PROBLEM STATEMENT
Rewrite the stretch of the forum thread on watch lume from "I know it sounds" through "is out there?", replacing "after dark" with "at night".

DOCUMENT SECTION
↓

# Best Lume?



## cigar-aficionado (Mar 18, 2008)

As a newcomer to the forum, and getting baffled by the range of watches on here, I would like to ask for some advice and opinions guys.

I know it sounds sad but I really like a watch I can see clearly after dark and wondered, in your opinions, which watches have the best after dark performance and which lasted longest? My old Breitling B1 used to shine brightly right through to morning but what lese is out there?

Thanks in advance for advice chaps.


----------



## thunderbolt (May 19, 2007)

The lume on these is terrific. It's still perfectly legible after about 6 hours or more.


----------



## Leebman (Mar 13, 2008)

The ball watch company make watches with tritium tubes last about 25 years and need no charging the engineer ohio is on my grail list.


----------



## jasonm (Nov 22, 2003)

Tritium tubed watches will be constant in their glow regardless of 'activation' by light..They arnt necessarily the brightest..These are little glass vials that have activated gas sealed in....

With most watches that use 'normal' lume the factors affecting glow seems to be type, luminova, Super luminova etc, but more importantly its the amount of lume in terms of surface area that will determine how bright it looks, the glow will be the same intensity but with more of it it will look brighter,and will probably seemto last the longest.. Like has been said, the Seiko Monsters have legendary lume...My Citizen Eco drive 300M is very good too...As is my Capeland XXL


----------



## Toshi (Aug 31, 2007)

Seiko generally IMO. My Samurai is as bright as my OM










BTW - do Seiko use Super Liminova? I thought they used their own lume? Lumibright?

Rich


----------



## jasonm (Nov 22, 2003)

Yeah, Lumbright is Seikos own brand name, I doubt if it is too much different to SL









Personally I would like to see brands experiment with lume colours more, I love vintage aged 'brown sugar' coloured lume, I like also white that glows blue, like my Citizen..


----------



## Flashharry (Feb 20, 2007)

My best watch lume can be found on my Rolex Sub LV










my Ocean 7 LM 1










Ocean 7 LM 2










and Sinn 656










I charge them up for ten seconds and that seems to last the night for me.

Most of my watches are vintage and the lume now sucks.


----------



## jasonm (Nov 22, 2003)

Neal, get a UV torch ( Roy has em for a few quid) its great to charge up the Tritium of a long dead lume vintage piece and you will get a idea what it would have looked like back in the day...Its surprising the glow you can coax out of them....


----------



## PhilM (Nov 5, 2004)

↑

DATA SHOWN
↓

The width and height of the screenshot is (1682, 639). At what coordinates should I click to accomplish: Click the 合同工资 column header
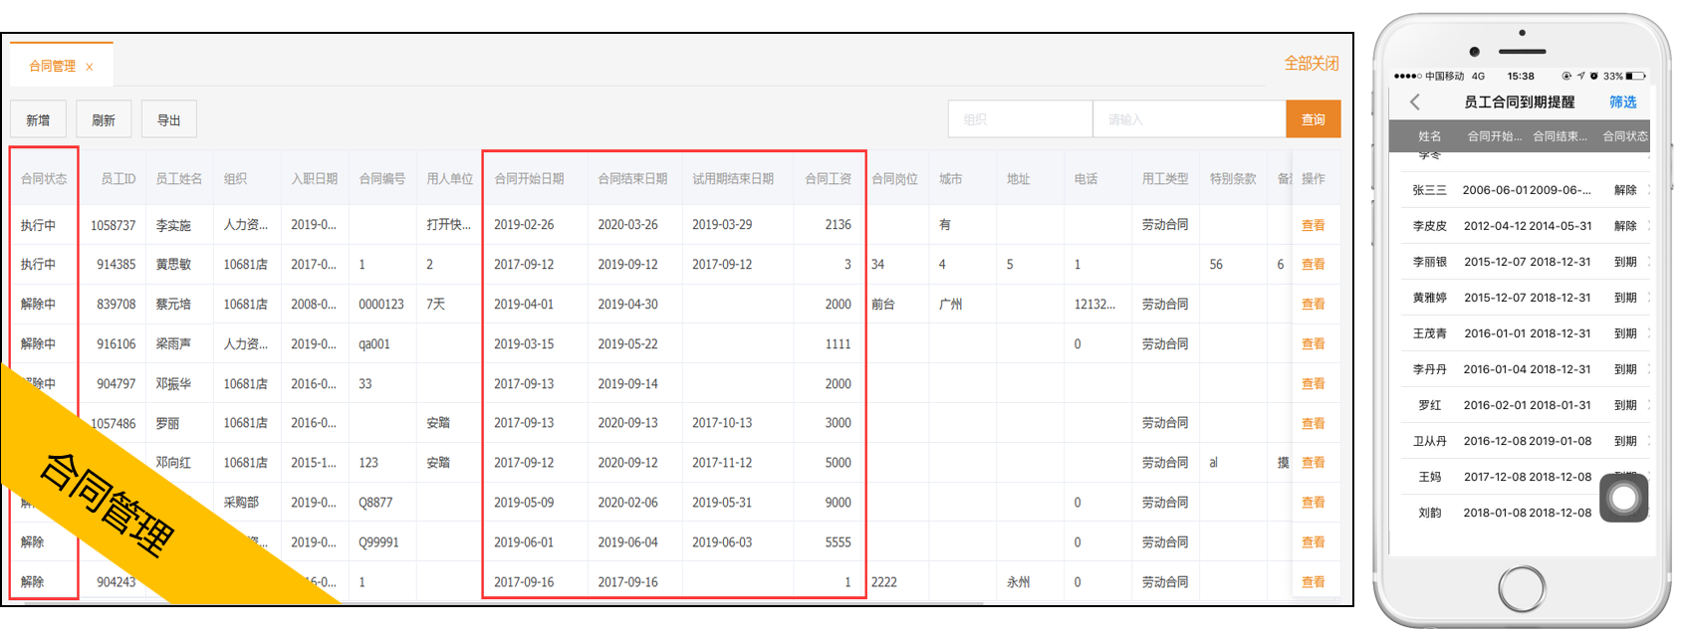[828, 179]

↑

TASK RESULT
I know it sounds sad but I really like a watch I can see clearly at night and wondered, in your opinions, which watches have the best at night performance and which lasted longest? My old Breitling B1 used to shine brightly right through to morning but what lese is out there?